Les députés libanais, réunis mercredi en séance plénière, ont voté à une large majorité la prorogation du mandat du Parlement qui expire le 20 novembre. Sur les députés présents, 95 ont voté pour et deux contre. Il s'agit de la deuxième prorogation du mandat de cette Chambre élue en 2009. Le 31 mai 2013, les députés avaient déjà prorogé leur mandat de 17 mois. La nouvelle rallonge leur permet ainsi de compléter une nouvelle législature entière (quatre ans) si l'on additionne cette durée avec celle de la première prorogation.
Le mandat du parlement expire donc désormais le 20 juin 2017.
Tous les blocs parlementaires ont participé à la séance parlementaire à l'exception des députés chrétiens du Courant patriotique libre (CPL) de Michel Aoun et des Kataëb. Le bloc des Forces libanaises (FL) a voté en faveur de la prorogation pour "éviter de tomber dans le vide", ainsi que les députés du Courant Marada de Sleimane Frangié et les chrétiens indépendants du 14 Mars. Le Tachnag, principal parti arménien, a voté contre la rallonge. Tous les blocs musulmans, dont ceux du Hezbollah, du président de la Chambre Nabih Berry, du Courant du Futur et du leader druze Walid Joumblatt ont voté en faveur de la prorogation.

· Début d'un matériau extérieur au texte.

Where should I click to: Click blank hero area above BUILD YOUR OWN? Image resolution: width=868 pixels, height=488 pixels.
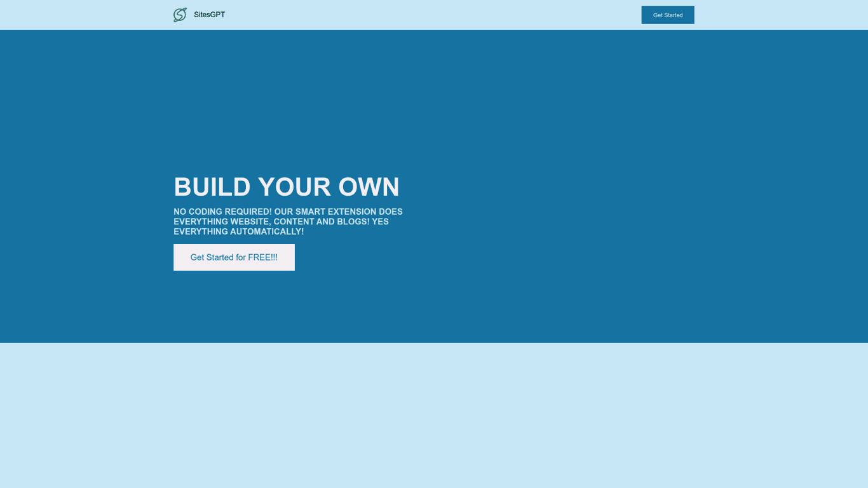(x=286, y=102)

Les partisans de la prorogation invoquent la vacance de la présidence et la situation sécuritaire précaire au Liban pour justifier leur position.
Au Parlement, la députée membre des FL, Sethrida Geagea, a affirmé mercredi que son parti aurait "préféré que des élections aient eu lieu". "Le blocage de la présidentielle nous a conduits à la prorogation. Sans la prorogation nous aurions été vers le vide. Les FL sont prêtes à prendre des décisions qui ne sont pas populaires pour sauver la nation", a-t-elle ajouté.
Mardi, le leader des FL Samir Geagea, avait regretté, lors d'une conférence de presse, que le pays se trouve, à deux semaines de l'expiration du mandat de la Chambre, face à l'alternative suivante : le vide institutionnel total, ou la prorogation du mandat du Parlement.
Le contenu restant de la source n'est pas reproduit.